As they leave the apartment to celebrate, a trio of construction workers (The Three Stooges) drill through the floor from the new subway tunnel below. The film ends with Curly saying, "Hey, Moe! I think you made a wrong turn!"

==Cast==
- Rosalind Russell as Ruth Sherwood
- Brian Aherne as Robert Baker
- Janet Blair as Eileen Sherwood
- George Tobias as Appopolous
- Allyn Joslyn as Chic Clark
- Grant Mitchell as Walter Sherwood
- Gordon Jones as Wreck Loomis
- Elizabeth Patterson as Grandma Sherwood
- Richard Quine as Frank Lippincott
- June Havoc as Effie Shelton
- Donald MacBride as Officer Lonigan
- Clyde Fillmore as Ralph Craven
- Jeff Donnell as Helen Loomis
- The Three Stooges:
  - Moe Howard as Moe (uncredited)
  - Larry Fine as Larry (uncredited)
  - Curly Howard as Curly (uncredited)

==Critical reception==
Bosley Crowther of The New York Times called the film "largely a farcical juggling act in which the authors . . . keep their characters spinning more through speed than grace. Some of it is forced almost to snapping; some of it drags heavily on the screen. And Alexander Hall, the director, did little with his camera in that small room. But Rosalind Russell plays the smart sister with a delightfully dour and cynical air, and Janet Blair is disarmingly naive as the pretty, desirable one . . . My Sister Eileen is gay and bouncing."

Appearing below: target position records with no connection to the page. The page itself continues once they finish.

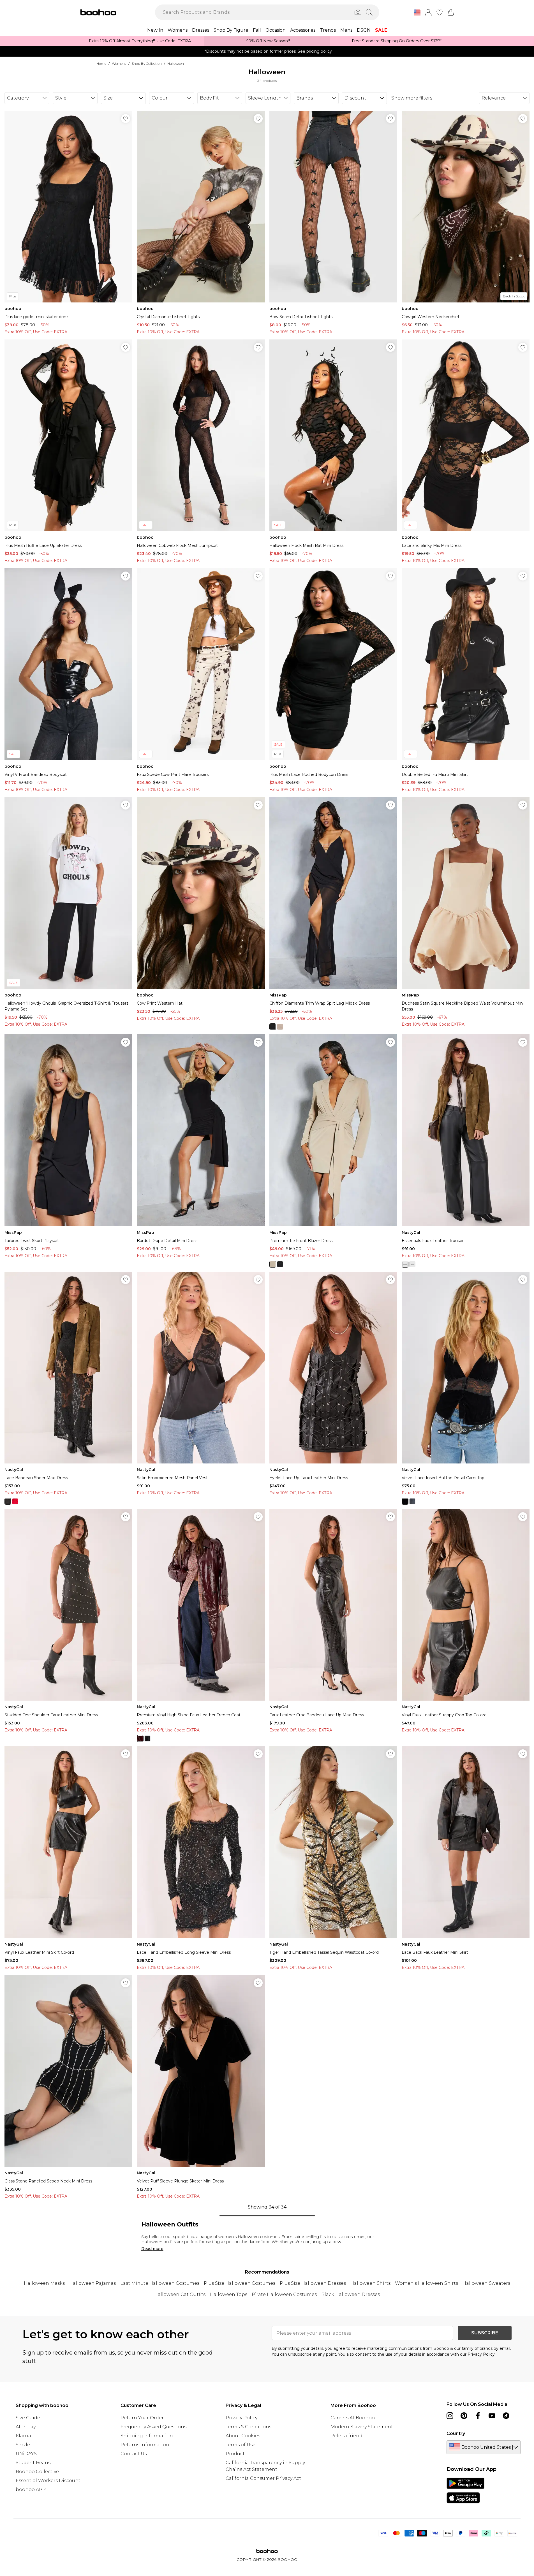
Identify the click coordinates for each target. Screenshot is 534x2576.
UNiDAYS (26, 2453)
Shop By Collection (147, 63)
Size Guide (28, 2417)
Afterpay (26, 2426)
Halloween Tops (228, 2294)
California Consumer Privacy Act (263, 2478)
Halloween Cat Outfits (179, 2294)
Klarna (23, 2435)
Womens (119, 63)
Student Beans (33, 2462)
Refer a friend (346, 2435)
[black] (273, 1027)
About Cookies (243, 2435)
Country (456, 2433)
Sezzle (23, 2444)
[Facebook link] (478, 2415)
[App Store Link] (465, 2490)
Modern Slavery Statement (361, 2426)
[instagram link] (450, 2415)
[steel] (412, 1501)
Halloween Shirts (370, 2283)
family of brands (477, 2348)
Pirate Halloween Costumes (284, 2294)
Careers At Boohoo (352, 2417)
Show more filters (411, 98)
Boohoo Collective (37, 2471)
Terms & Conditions (248, 2426)
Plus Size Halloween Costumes (239, 2283)
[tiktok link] (506, 2415)
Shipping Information (147, 2435)
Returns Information (145, 2444)
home (101, 63)
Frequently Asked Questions (153, 2426)
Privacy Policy (241, 2417)
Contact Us (134, 2453)
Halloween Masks (44, 2283)
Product (235, 2453)
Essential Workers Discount (48, 2480)
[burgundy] (140, 1738)
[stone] (280, 1027)
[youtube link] (492, 2415)
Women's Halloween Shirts (426, 2283)
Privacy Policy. (482, 2354)
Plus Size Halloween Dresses (313, 2283)
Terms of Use (240, 2444)
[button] (417, 13)
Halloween (175, 63)
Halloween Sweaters (486, 2283)
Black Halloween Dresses (350, 2294)
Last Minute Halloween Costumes (159, 2283)
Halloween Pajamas (92, 2283)
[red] (412, 1264)
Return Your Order (142, 2417)
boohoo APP (31, 2489)
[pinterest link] (464, 2415)
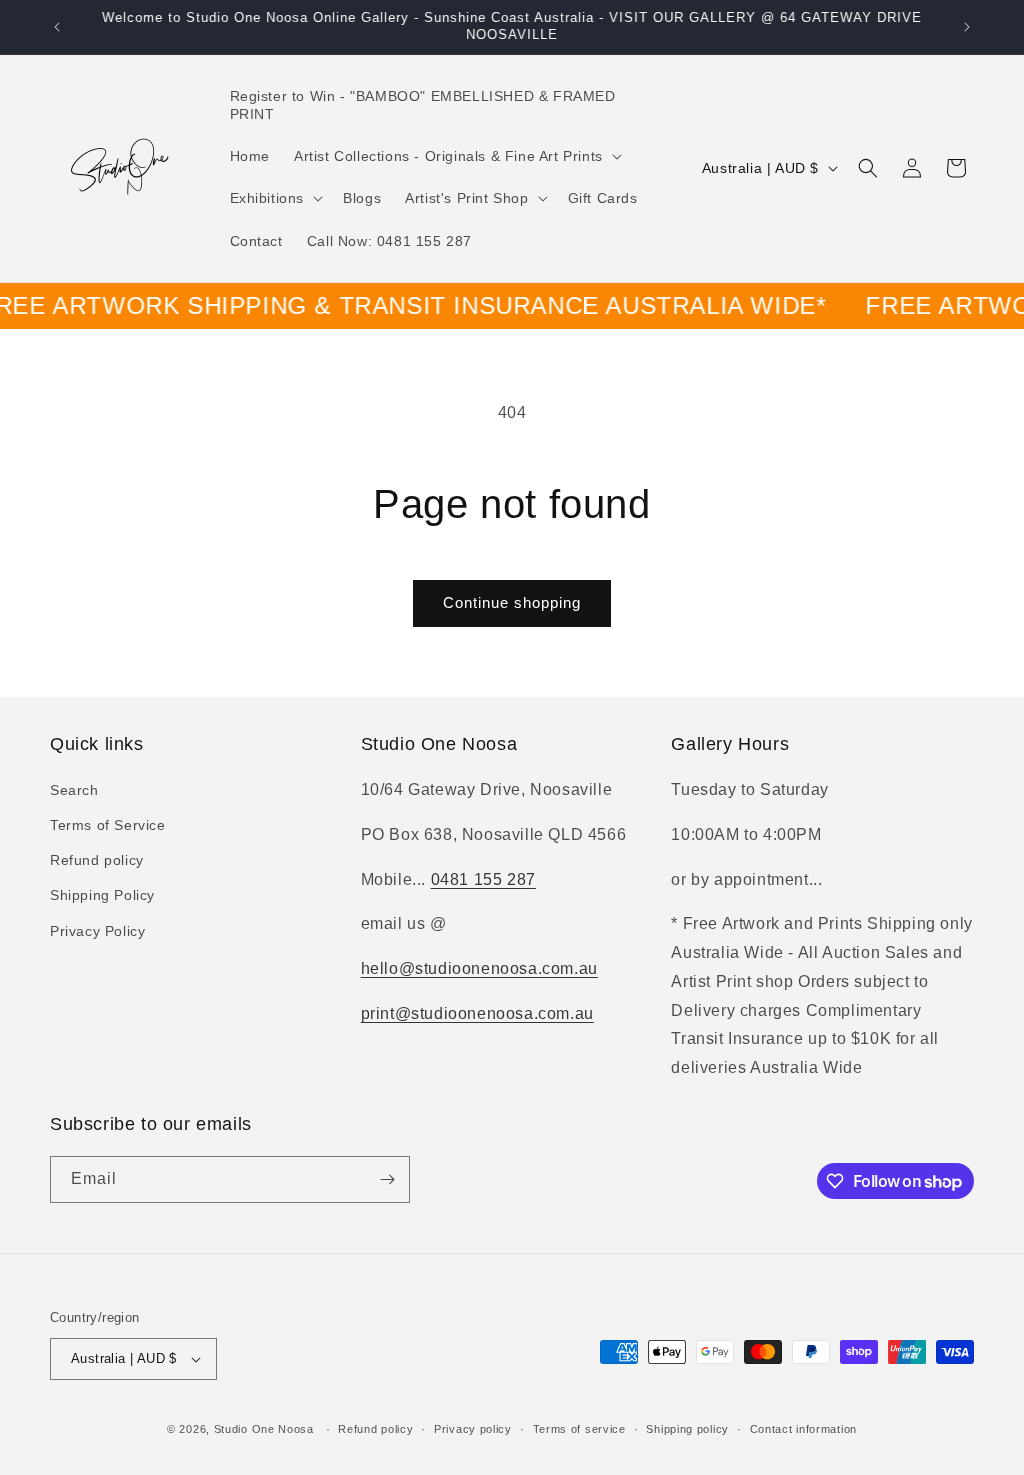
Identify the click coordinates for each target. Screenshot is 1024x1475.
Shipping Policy (102, 895)
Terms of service (579, 1429)
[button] (456, 156)
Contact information (803, 1429)
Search (74, 790)
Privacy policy (473, 1429)
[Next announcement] (967, 27)
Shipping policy (687, 1429)
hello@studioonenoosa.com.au (479, 968)
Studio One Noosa (264, 1429)
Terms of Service (108, 825)
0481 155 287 (483, 879)
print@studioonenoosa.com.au (477, 1013)
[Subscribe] (387, 1179)
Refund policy (97, 860)
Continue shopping (512, 602)
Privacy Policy (97, 931)
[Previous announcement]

In his review of the DVD release of the film, Steve Daly of Entertainment Weekly graded it B+, calling it "a screwball spleenfest, pitching gag after fastball gag." He added, "While the tone is farcical, there's an edge to the movie's depiction of single-gal city life."

==Awards and nominations==
Rosalind Russell was nominated for the Academy Award for Best Actress at the 15th Academy Awards but lost to Greer Garson in Mrs. Miniver.

==Adaptations in other media==
Brian Aherne, Russell, and Blair reprised their parts on the Lux Radio Theater adaptation of My Sister Eileen on July 5, 1943, and again on The Screen Guild Theater adaptation on October 18, 1943.

On May 18, 1946, My Sister Eileen was again adapted as a radio play on Academy Award Theater, in recognition of Russell's Oscar nomination. Russell and Blair reprised their parts.